The problem:
Give again, word for word, every line below from the one that has "This screenshot has width=1024, height=1024." through the one that has "Viewport: 1024px width, 819px height.", both included, and no others.

Data entries
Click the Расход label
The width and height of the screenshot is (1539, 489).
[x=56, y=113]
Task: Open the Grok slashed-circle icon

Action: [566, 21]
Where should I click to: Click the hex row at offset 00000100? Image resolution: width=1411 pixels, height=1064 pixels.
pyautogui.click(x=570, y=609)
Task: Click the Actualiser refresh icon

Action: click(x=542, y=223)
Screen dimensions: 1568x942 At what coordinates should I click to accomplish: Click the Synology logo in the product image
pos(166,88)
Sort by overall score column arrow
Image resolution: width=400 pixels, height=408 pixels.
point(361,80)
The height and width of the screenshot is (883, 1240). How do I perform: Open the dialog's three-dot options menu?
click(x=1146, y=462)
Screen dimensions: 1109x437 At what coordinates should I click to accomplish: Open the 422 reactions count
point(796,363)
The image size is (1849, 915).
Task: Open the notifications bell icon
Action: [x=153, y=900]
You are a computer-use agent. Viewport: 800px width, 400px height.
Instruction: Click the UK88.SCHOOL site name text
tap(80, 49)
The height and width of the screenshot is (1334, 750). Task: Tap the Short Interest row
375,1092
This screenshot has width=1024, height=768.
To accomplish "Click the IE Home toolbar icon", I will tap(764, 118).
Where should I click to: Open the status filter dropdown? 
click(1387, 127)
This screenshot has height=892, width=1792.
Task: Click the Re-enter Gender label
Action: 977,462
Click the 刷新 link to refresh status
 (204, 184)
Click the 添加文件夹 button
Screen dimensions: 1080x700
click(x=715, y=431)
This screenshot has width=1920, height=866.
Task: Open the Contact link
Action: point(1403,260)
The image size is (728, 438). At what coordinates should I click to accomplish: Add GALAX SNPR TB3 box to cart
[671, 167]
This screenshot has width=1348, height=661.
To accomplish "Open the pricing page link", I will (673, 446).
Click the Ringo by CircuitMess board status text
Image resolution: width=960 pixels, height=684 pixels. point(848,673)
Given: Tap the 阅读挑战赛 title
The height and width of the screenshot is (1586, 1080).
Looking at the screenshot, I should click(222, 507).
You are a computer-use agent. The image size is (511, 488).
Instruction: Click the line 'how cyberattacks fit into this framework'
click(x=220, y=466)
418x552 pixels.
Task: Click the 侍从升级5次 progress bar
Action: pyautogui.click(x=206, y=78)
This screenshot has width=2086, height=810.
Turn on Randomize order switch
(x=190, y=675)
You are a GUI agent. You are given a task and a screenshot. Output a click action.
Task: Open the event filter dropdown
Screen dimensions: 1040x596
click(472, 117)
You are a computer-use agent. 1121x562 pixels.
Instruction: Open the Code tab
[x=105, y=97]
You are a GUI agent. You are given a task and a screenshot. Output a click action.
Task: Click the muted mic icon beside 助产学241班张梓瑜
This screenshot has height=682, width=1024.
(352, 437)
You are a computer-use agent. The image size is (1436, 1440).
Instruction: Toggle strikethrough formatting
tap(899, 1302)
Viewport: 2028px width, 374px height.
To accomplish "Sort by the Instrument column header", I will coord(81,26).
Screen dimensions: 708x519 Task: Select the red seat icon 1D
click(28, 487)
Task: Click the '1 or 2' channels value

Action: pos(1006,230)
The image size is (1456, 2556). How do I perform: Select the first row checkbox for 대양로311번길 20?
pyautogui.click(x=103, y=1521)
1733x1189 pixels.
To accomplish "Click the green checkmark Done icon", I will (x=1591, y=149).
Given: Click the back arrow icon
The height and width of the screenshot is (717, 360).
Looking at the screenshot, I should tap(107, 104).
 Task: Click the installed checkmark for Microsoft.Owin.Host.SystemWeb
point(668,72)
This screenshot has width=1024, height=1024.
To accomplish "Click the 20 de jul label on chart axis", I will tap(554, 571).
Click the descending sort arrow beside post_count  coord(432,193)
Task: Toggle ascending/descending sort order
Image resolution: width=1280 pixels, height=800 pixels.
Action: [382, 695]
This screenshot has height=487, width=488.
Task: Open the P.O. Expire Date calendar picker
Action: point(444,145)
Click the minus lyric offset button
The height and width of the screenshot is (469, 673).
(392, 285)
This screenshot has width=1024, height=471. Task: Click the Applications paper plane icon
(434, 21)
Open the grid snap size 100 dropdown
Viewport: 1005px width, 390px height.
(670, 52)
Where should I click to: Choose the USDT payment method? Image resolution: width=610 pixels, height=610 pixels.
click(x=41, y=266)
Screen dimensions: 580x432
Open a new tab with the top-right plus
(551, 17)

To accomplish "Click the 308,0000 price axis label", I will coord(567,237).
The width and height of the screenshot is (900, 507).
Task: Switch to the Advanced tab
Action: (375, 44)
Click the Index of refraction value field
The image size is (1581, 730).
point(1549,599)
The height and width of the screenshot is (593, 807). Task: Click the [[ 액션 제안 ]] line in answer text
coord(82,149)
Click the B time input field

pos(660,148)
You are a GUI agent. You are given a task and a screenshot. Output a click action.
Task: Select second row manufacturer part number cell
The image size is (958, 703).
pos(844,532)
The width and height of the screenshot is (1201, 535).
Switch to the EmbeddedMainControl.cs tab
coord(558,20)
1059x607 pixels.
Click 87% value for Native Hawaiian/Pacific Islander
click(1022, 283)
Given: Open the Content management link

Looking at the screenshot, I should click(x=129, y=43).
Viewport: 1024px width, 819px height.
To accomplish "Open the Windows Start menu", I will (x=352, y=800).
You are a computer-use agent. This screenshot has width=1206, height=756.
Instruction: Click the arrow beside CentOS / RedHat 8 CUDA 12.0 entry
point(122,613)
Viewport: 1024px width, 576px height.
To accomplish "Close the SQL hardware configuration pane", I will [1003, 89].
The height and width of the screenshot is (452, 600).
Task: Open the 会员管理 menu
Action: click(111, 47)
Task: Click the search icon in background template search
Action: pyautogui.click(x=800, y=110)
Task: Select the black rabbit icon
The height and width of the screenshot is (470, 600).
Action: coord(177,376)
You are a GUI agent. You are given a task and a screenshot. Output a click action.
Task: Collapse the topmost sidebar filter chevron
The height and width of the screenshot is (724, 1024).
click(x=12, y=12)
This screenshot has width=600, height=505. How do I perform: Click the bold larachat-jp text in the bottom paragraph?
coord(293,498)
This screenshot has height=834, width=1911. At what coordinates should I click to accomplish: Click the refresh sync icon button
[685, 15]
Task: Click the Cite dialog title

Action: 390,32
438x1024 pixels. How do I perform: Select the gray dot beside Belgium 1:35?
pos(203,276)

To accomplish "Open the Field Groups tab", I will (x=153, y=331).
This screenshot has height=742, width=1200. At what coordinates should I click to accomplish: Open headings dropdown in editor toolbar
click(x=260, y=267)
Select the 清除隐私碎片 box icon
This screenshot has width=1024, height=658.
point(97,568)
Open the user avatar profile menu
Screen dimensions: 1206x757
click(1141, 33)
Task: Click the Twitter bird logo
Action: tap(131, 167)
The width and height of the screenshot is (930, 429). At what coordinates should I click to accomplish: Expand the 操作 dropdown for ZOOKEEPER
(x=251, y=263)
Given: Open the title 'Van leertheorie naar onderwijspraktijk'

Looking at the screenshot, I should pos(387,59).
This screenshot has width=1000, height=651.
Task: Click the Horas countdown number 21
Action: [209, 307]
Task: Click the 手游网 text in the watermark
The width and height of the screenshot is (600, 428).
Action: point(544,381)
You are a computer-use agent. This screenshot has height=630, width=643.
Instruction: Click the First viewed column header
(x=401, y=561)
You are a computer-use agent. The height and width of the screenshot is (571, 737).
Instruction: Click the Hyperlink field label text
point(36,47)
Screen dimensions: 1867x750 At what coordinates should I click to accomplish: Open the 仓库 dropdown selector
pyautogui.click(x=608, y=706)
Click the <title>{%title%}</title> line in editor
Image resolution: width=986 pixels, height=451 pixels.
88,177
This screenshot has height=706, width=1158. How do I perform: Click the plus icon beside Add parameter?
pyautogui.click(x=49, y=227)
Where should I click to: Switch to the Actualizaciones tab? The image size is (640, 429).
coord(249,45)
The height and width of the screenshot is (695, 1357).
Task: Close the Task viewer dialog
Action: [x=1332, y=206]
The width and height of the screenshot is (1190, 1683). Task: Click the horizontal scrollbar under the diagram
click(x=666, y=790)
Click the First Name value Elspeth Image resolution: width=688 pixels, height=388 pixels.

Exercise result:
This screenshot has width=1024, height=1024.
To accomplish "Click the 20 de jul label on chart axis", I will tap(554, 571).
Click the descending sort arrow beside post_count  coord(432,193)
Task: Toggle ascending/descending sort order
Image resolution: width=1280 pixels, height=800 pixels.
Action: [382, 695]
This screenshot has height=487, width=488.
Task: Open the P.O. Expire Date calendar picker
Action: point(444,145)
Click the minus lyric offset button
The height and width of the screenshot is (469, 673).
(392, 285)
This screenshot has width=1024, height=471. Task: Click the Applications paper plane icon
(434, 21)
Open the grid snap size 100 dropdown
Viewport: 1005px width, 390px height.
(670, 52)
Where should I click to: Choose the USDT payment method? Image resolution: width=610 pixels, height=610 pixels.
click(x=41, y=266)
Screen dimensions: 580x432
Open a new tab with the top-right plus
(551, 17)

To accomplish "Click the 308,0000 price axis label", I will coord(567,237).
The width and height of the screenshot is (900, 507).
Task: Switch to the Advanced tab
Action: (375, 44)
Click the Index of refraction value field
The image size is (1581, 730).
point(1549,599)
The height and width of the screenshot is (593, 807). Task: Click the [[ 액션 제안 ]] line in answer text
coord(82,149)
Click the B time input field

pos(660,148)
You are a GUI agent. You are given a task and a screenshot. Output a click action.
Task: Select second row manufacturer part number cell
The image size is (958, 703).
pos(844,532)
The width and height of the screenshot is (1201, 535).
Switch to the EmbeddedMainControl.cs tab
coord(558,20)
1059x607 pixels.
Click 87% value for Native Hawaiian/Pacific Islander
click(1022, 283)
Given: Open the Content management link

Looking at the screenshot, I should click(x=129, y=43).
Viewport: 1024px width, 819px height.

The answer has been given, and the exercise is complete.